_WORK TO BE COMPLETED:_ Without including any picture, write out the entries exactly as they stand.

_MATERIAL SUPPLIED:_
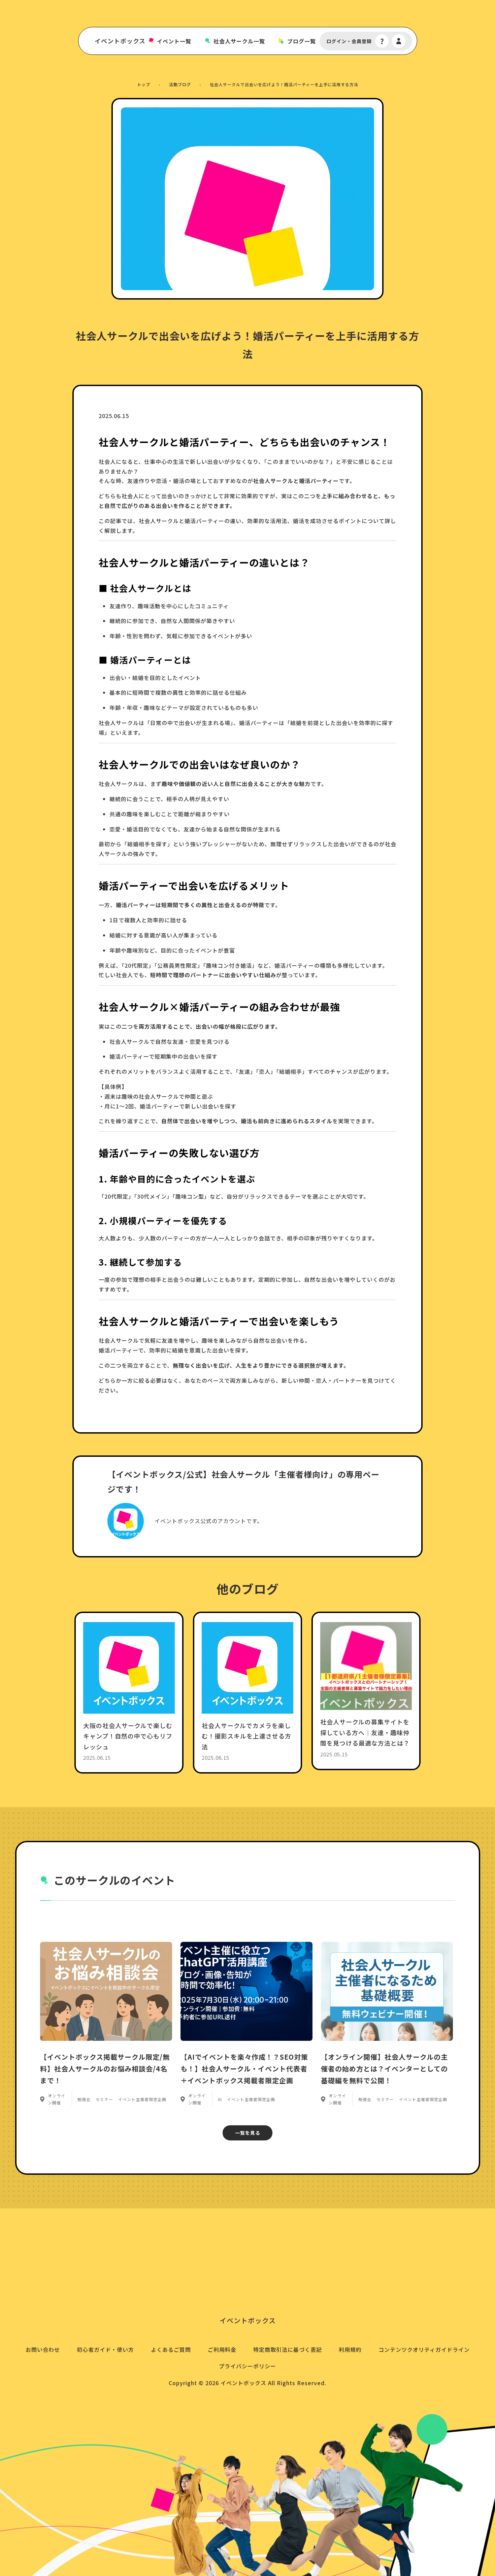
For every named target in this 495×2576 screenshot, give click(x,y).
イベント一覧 (174, 41)
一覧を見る (247, 2132)
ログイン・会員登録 (349, 41)
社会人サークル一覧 (239, 41)
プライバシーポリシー (247, 2366)
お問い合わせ (43, 2349)
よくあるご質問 (171, 2349)
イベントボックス (120, 41)
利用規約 (350, 2349)
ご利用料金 (222, 2349)
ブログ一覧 (301, 41)
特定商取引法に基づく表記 (287, 2349)
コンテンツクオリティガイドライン (424, 2349)
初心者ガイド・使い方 (105, 2349)
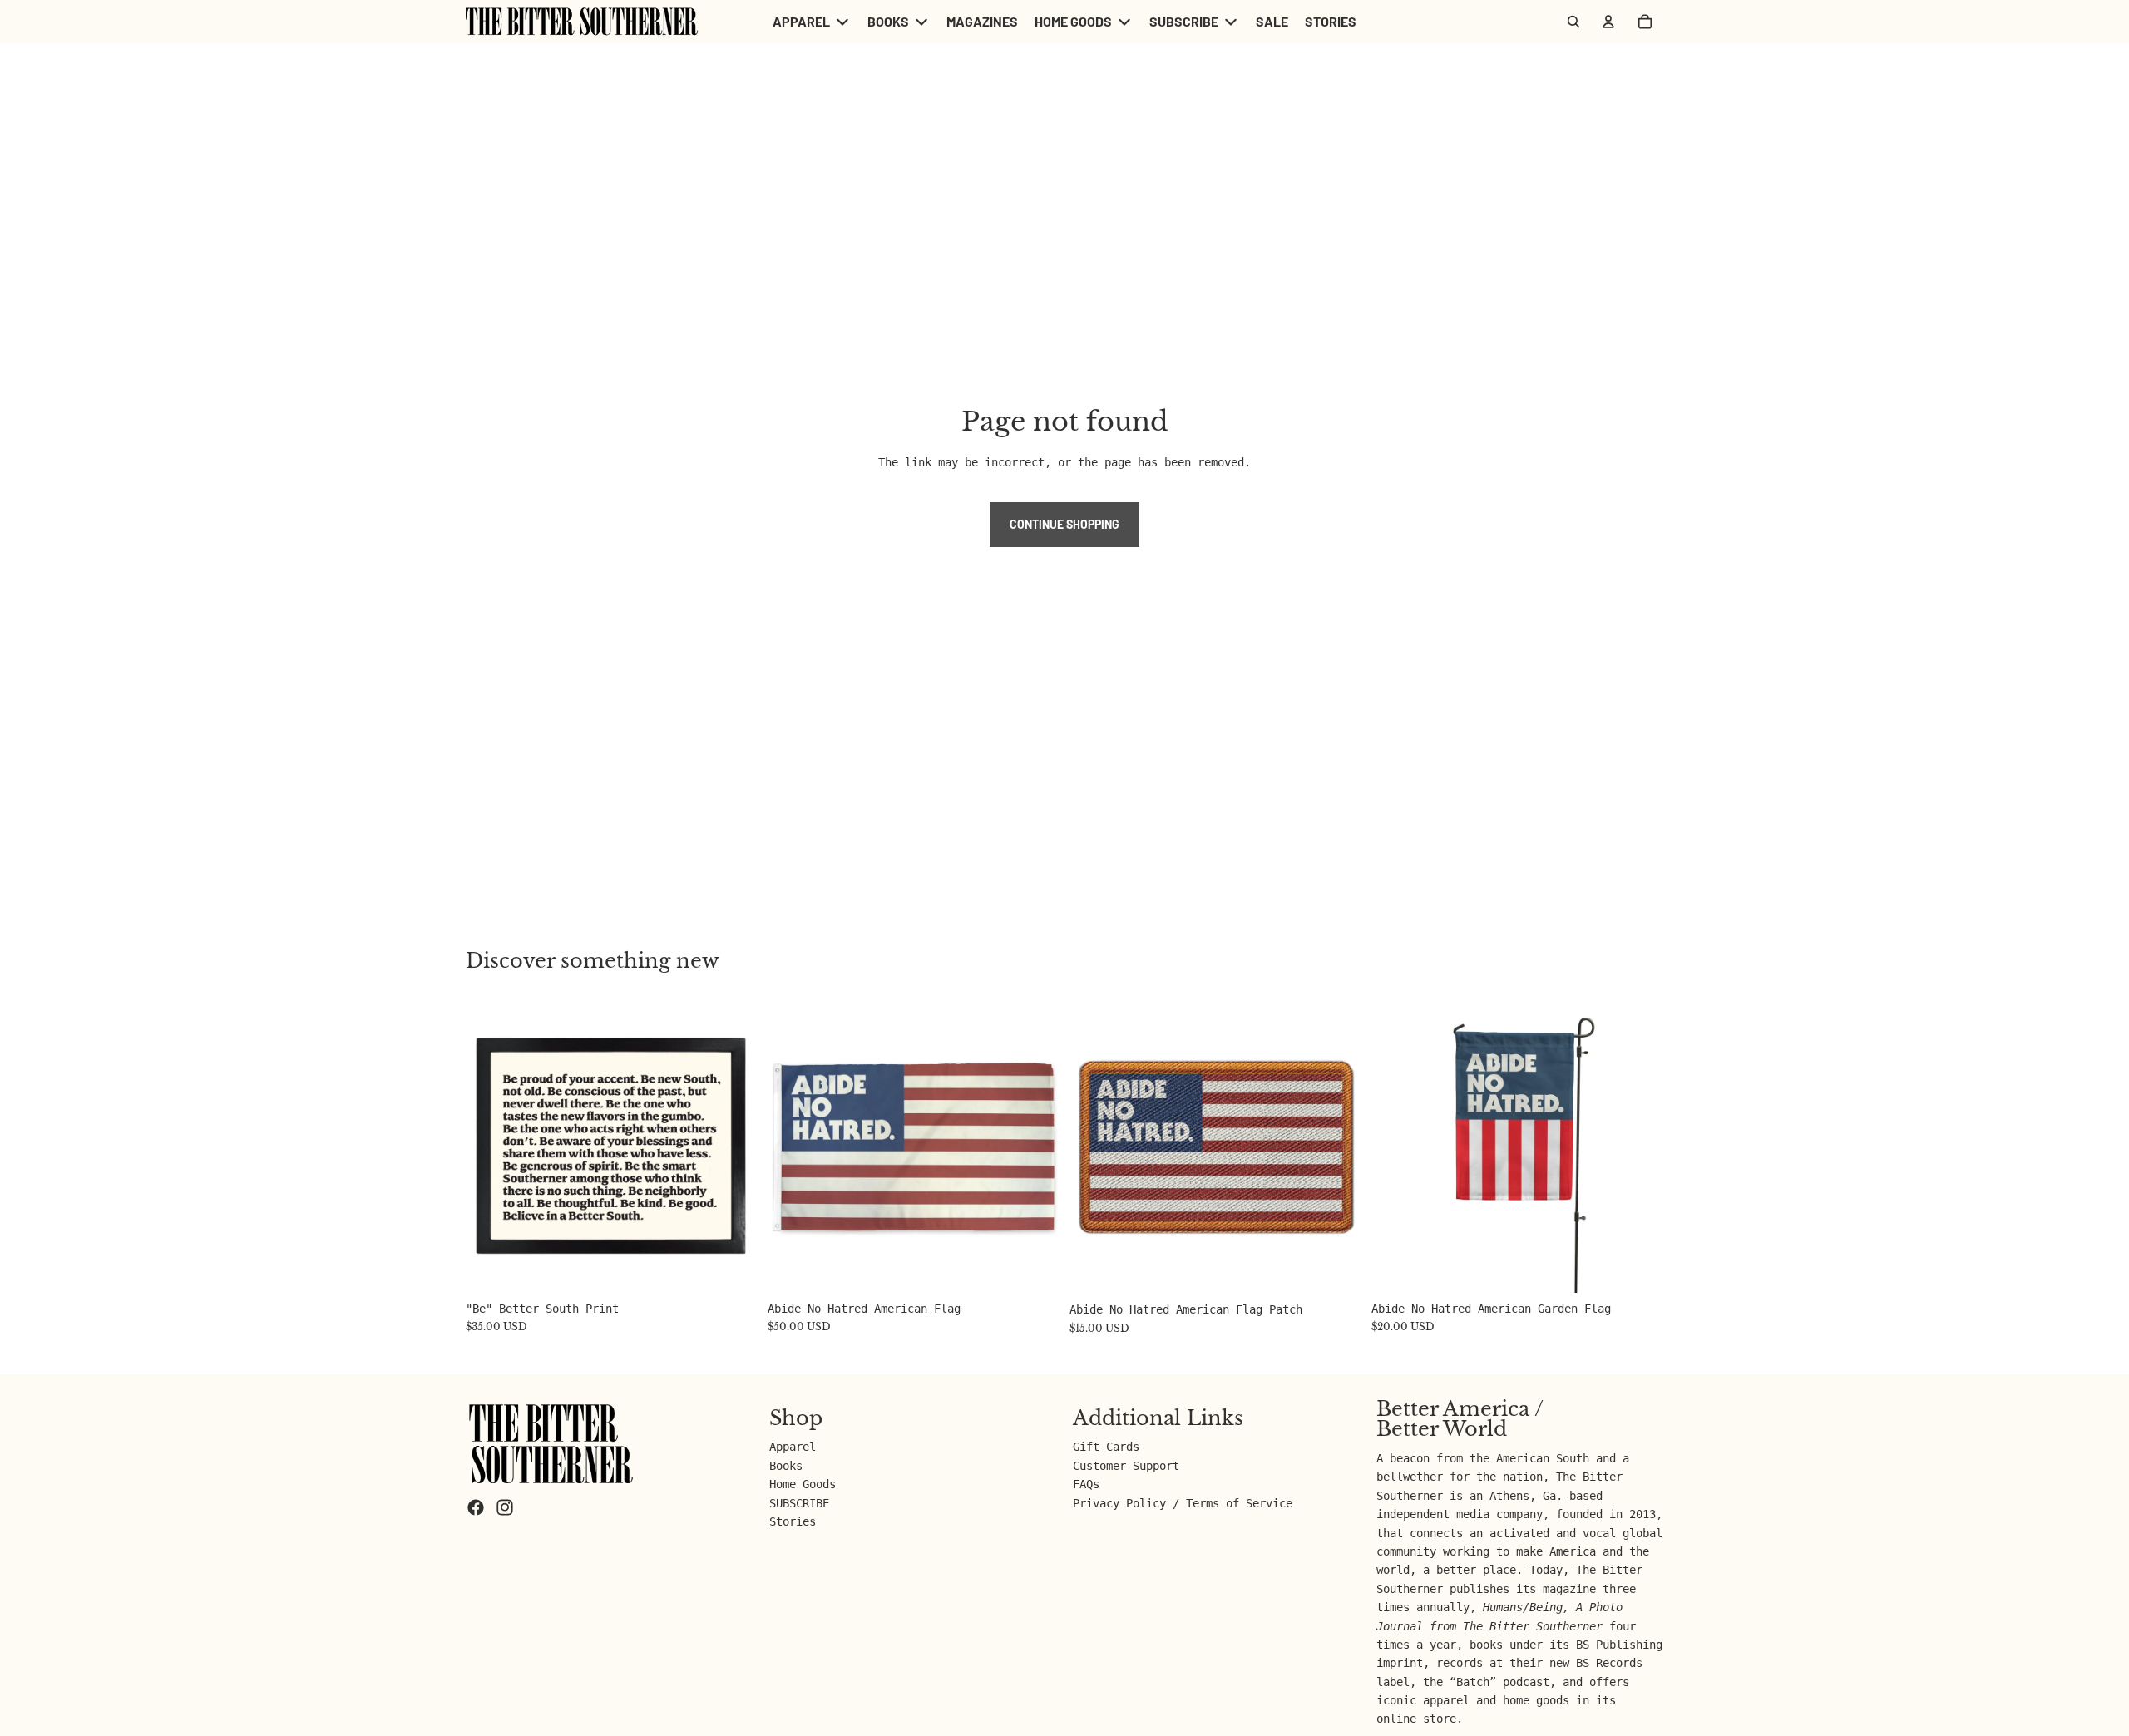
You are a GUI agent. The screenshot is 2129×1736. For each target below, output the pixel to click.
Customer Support (1126, 1465)
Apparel (792, 1447)
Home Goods (802, 1484)
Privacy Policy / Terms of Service (1182, 1503)
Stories (792, 1521)
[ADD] (732, 1267)
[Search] (1573, 21)
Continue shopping (1064, 524)
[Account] (1608, 21)
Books (786, 1465)
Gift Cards (1106, 1447)
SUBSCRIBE (799, 1503)
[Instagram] (505, 1507)
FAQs (1086, 1484)
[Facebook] (476, 1507)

_TASK RESPONSE:_
For every named target in this 495×2576 screenshot, give click(x,y).
イベント一覧 (174, 41)
一覧を見る (247, 2132)
ログイン・会員登録 (349, 41)
社会人サークル一覧 (239, 41)
プライバシーポリシー (247, 2366)
お問い合わせ (43, 2349)
よくあるご質問 (171, 2349)
イベントボックス (120, 41)
利用規約 (350, 2349)
ご利用料金 (222, 2349)
ブログ一覧 (301, 41)
特定商取引法に基づく表記 (287, 2349)
コンテンツクオリティガイドライン (424, 2349)
初心者ガイド・使い方 (105, 2349)
You are a GUI agent. The screenshot is 2129×1736. For each target below, output the pixel to click.
Customer Support (1126, 1465)
Apparel (792, 1447)
Home Goods (802, 1484)
Privacy Policy / Terms of Service (1182, 1503)
Stories (792, 1521)
[ADD] (732, 1267)
[Search] (1573, 21)
Continue shopping (1064, 524)
[Account] (1608, 21)
Books (786, 1465)
Gift Cards (1106, 1447)
SUBSCRIBE (799, 1503)
[Instagram] (505, 1507)
FAQs (1086, 1484)
[Facebook] (476, 1507)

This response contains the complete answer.